RECORD SET
= Beginning of Section =
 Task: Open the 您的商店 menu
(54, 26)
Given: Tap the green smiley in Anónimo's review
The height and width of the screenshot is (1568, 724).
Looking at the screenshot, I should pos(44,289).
= End of Section =
= Beginning of Section =
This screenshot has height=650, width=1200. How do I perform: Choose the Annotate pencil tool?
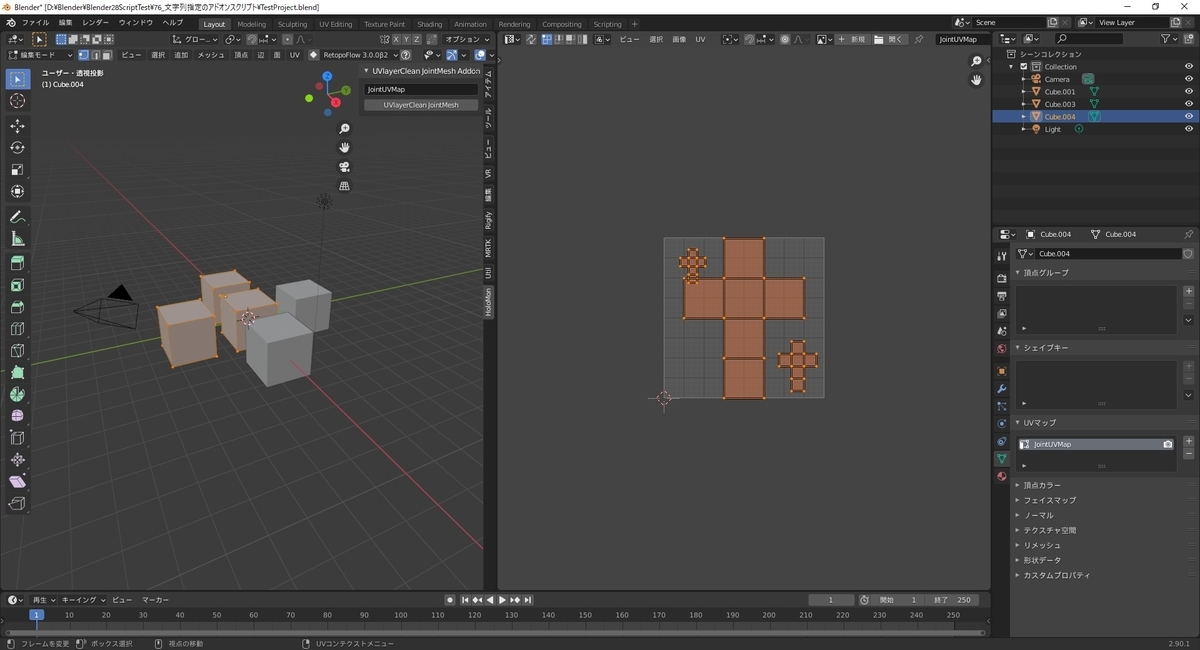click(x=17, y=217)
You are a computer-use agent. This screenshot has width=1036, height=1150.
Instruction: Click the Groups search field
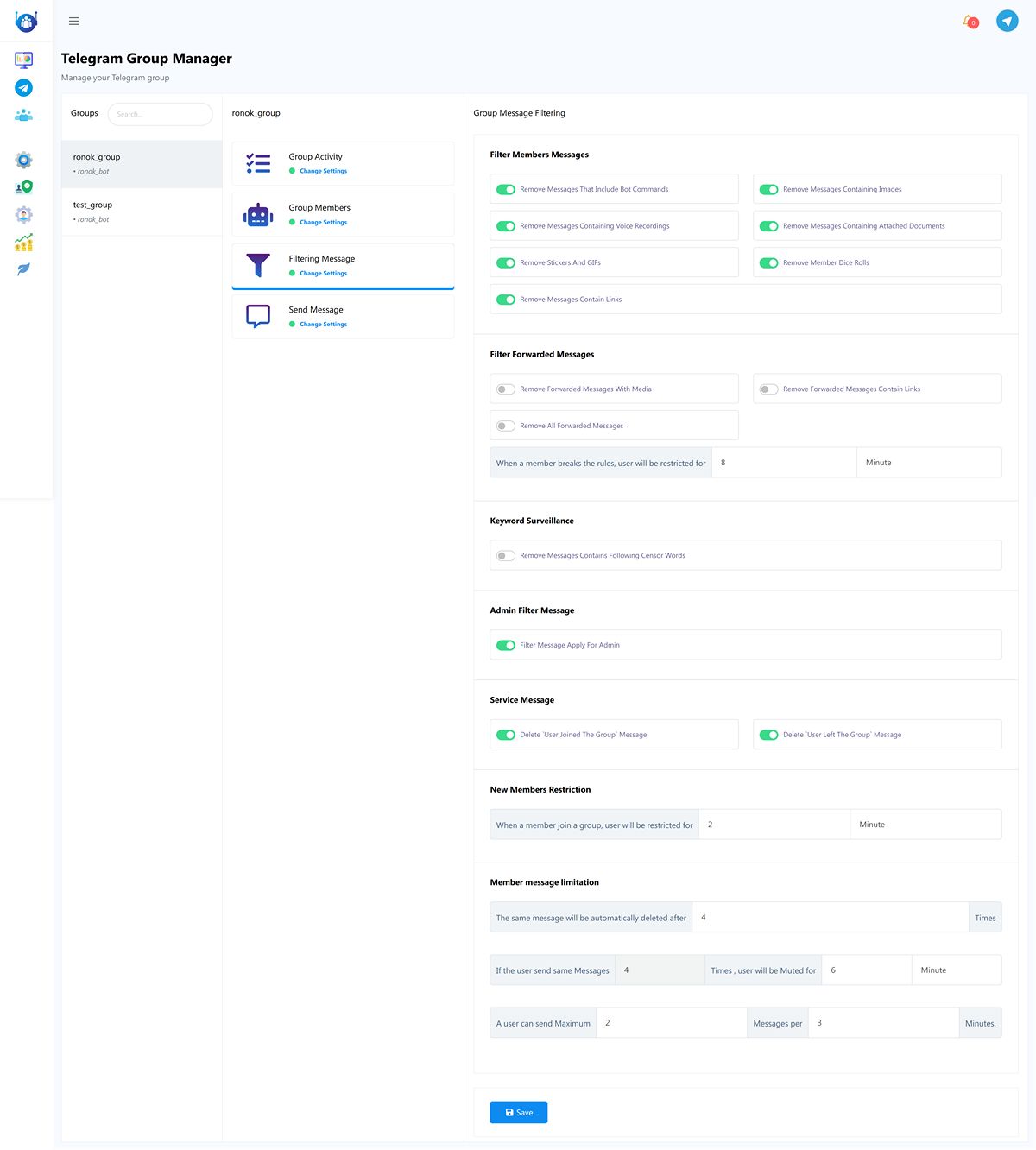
= End of Section =
ABOUT THIS EXERCISE
In the listing above, find the line with "You are a computer-use" and the line with "Instruction: Click the Groups search field", then print exactly those lines and every line between them.

SOLVED PROBLEM
You are a computer-use agent. This screenshot has width=1036, height=1150.
Instruction: Click the Groups search field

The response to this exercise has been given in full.